WORK INSTRUCTION 1:
Copy out the entries below word for word, from the first entry through the line containing "(325, 252).", including that line.

GIVEN TEXT:
################
What shall the currency borrowers do when the moratorium is lifted?

Apr 19, 2021 | Judiciary, Justice, Property rights protection, RJRC
The Ukrainian law which protects the interests of foreign currency borrowers is about to expire. After April 21, 2021, banks, financial institutions, and other creditors will have the right to recover mortgaged property under a foreign currency loan. What are the possible scenarios for foreign currency borrowers?

In general, we are talking about thousands of our citizens who were left alone with problem loans. Interestingly, neither the National Bank nor the Individual Deposit Guarantee Fund knows the exact number of such borrowers. Of course, many loans were sold to financial companies during bank liquidation procedures.

Will the moratorium be extended? This is unlikely, moreover, impractical. Any moratorium can be considered as an exceptional temporary measure which is adopted by the legislator to find an effective way to solve the problem. The moratorium has been in force for more than 6 years.

What is the way out then? The Bankruptcy Code of 2019 has introduced a new mechanism for insolvency of individuals, with special preferential terms for foreign currency borrowers that they may take advantage of until October 21, 2024. However, we have not seen a large number of bankruptcies of foreign currency borrowers. Why so?

  • High cost of bankruptcy proceedings. The applicant must pay an advance payment for 3 months of work of an insolvency manager and pay the lawyer for legal support with the preparation of the necessary documents. On average, one may expect the cost of insolvency being at least UAH 50,000.
  • Huge number of documents is required to apply.
  • Complexity and length of the procedure. The average duration of the procedure is 7 months or more.

In an attempt to solve this problem, the Verkhovna Rada adopted draft Laws No.4398 and No.4399, which have already been forwarded to the President of Ukraine to sign them off. They provide for the mandatory restructuring of consumer loans that were given in foreign currency, provided that such loans are secured by property which a) is the debtor’s only home and is used by him as a permanent place of residence, or b) is still under construction while being or expected to become the borrower’s only home. Restructuring in this case means that the amount of debt is recalculated at the ‘average’ rate, i.e. as the average value between the rate set at the date of the contract and the rate set at the date of restructuring.

In essence, the debtor’s property must meet the same characteristics as the property covered by the above moratorium. It should also be noted that, at the time when the new law enters into force, the due date should not have come and as of January 1, 2014, there should be no debt on this loan.
################
DATA PROVIDED:
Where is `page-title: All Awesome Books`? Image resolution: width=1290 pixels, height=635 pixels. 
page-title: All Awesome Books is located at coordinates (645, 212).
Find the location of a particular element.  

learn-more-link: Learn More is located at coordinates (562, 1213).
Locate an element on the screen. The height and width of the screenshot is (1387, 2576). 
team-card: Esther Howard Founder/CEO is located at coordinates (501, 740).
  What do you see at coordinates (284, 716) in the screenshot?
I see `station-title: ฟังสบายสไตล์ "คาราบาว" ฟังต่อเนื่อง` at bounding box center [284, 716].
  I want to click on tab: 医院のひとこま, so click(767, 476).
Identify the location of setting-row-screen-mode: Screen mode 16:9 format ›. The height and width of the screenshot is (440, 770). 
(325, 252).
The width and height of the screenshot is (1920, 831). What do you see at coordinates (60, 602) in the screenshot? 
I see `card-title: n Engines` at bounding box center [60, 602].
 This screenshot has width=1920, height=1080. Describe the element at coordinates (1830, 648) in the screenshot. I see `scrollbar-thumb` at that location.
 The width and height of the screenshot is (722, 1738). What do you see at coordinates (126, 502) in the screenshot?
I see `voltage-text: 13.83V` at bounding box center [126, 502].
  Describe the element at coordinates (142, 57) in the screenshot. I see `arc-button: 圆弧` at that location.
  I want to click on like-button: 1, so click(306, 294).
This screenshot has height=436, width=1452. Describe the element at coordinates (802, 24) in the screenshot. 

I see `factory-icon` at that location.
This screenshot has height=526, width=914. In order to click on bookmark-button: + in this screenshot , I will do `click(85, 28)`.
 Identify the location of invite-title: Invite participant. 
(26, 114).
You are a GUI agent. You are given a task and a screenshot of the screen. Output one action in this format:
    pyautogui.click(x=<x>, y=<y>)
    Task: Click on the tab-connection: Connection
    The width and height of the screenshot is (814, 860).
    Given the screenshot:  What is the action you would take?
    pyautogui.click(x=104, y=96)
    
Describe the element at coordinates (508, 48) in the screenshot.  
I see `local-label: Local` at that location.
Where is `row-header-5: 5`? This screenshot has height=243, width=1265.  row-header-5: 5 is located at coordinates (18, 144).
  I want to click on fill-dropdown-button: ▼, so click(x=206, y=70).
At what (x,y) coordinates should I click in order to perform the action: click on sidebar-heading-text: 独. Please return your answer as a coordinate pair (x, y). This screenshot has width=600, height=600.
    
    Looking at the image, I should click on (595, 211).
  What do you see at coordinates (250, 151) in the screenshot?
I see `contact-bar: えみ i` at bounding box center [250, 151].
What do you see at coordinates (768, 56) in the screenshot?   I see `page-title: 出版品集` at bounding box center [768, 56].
################
WORK INSTRUCTION 2:
Continue the article on foreign currency borrowers in Ukraine from the point where it stops.

ANSWER AREA 1:
Where is `page-title: All Awesome Books`? Image resolution: width=1290 pixels, height=635 pixels. 
page-title: All Awesome Books is located at coordinates (645, 212).
Find the location of a particular element.  

learn-more-link: Learn More is located at coordinates (562, 1213).
Locate an element on the screen. The height and width of the screenshot is (1387, 2576). 
team-card: Esther Howard Founder/CEO is located at coordinates (501, 740).
  What do you see at coordinates (284, 716) in the screenshot?
I see `station-title: ฟังสบายสไตล์ "คาราบาว" ฟังต่อเนื่อง` at bounding box center [284, 716].
  I want to click on tab: 医院のひとこま, so click(767, 476).
Identify the location of setting-row-screen-mode: Screen mode 16:9 format ›. The height and width of the screenshot is (440, 770). 
(325, 252).

ANSWER AREA 2:
If the above conditions are met, the person has the right to apply to the economic court to initiate insolvency proceedings. The procedure for filing such an application is governed by Ukrainian bankruptcy legislation. The above draft laws provide for the creation of a special type of proceedings, which will be slightly different from the general insolvency proceedings. Let us make an overview of the proposed novelties.

Thus, the first step would be to submit an application with annexes to the economic court: documents confirming the applicant’s and their relatives’ financial situation alongside other documents specified in Article 116 of the Bankruptcy Code of Ukraine, in particular, a debt restructuring plan shall be enclosed to the application. If the application meets all statutory requirements, and the outlined background is sufficient to initiate insolvency proceedings, then the court orders to open such proceedings. From this moment, the creditors’ claims fall under the moratorium, i.e. the fulfillment of obligations shall be suspended and penalties shall not be imposed for a period of 120 days.

As a result of the opening of such proceedings, the individual’s debts of the person are subject to restructuring, i.e. changing the terms of fulfillment of obligations, paying by installments, or forgiving the debt. The draft laws state that the insolvency manager should not participate in such proceedings, as different from the general proceedings. This significantly reduces the cost of the procedure.

After the proceedings are opened, the debtor must agree a restructuring plan with the creditor. If such a plan is agreed, the commercial court shall approve it. In addition, at the request of the debtor, the court may set a minimum amount of monthly execution of the restructuring plan.

After having approved the restructuring plan, all enforcement proceedings for the recovery of property on the loan (if any) shall be suspended.

If the restructuring is not approved or not implemented, the debtor shall be declared bankrupt all his debts shall be written off, and the property shall be sold. Such property must be evaluated by an independent expert and sold at an online auction. Anyone can buy such property by offering the highest price.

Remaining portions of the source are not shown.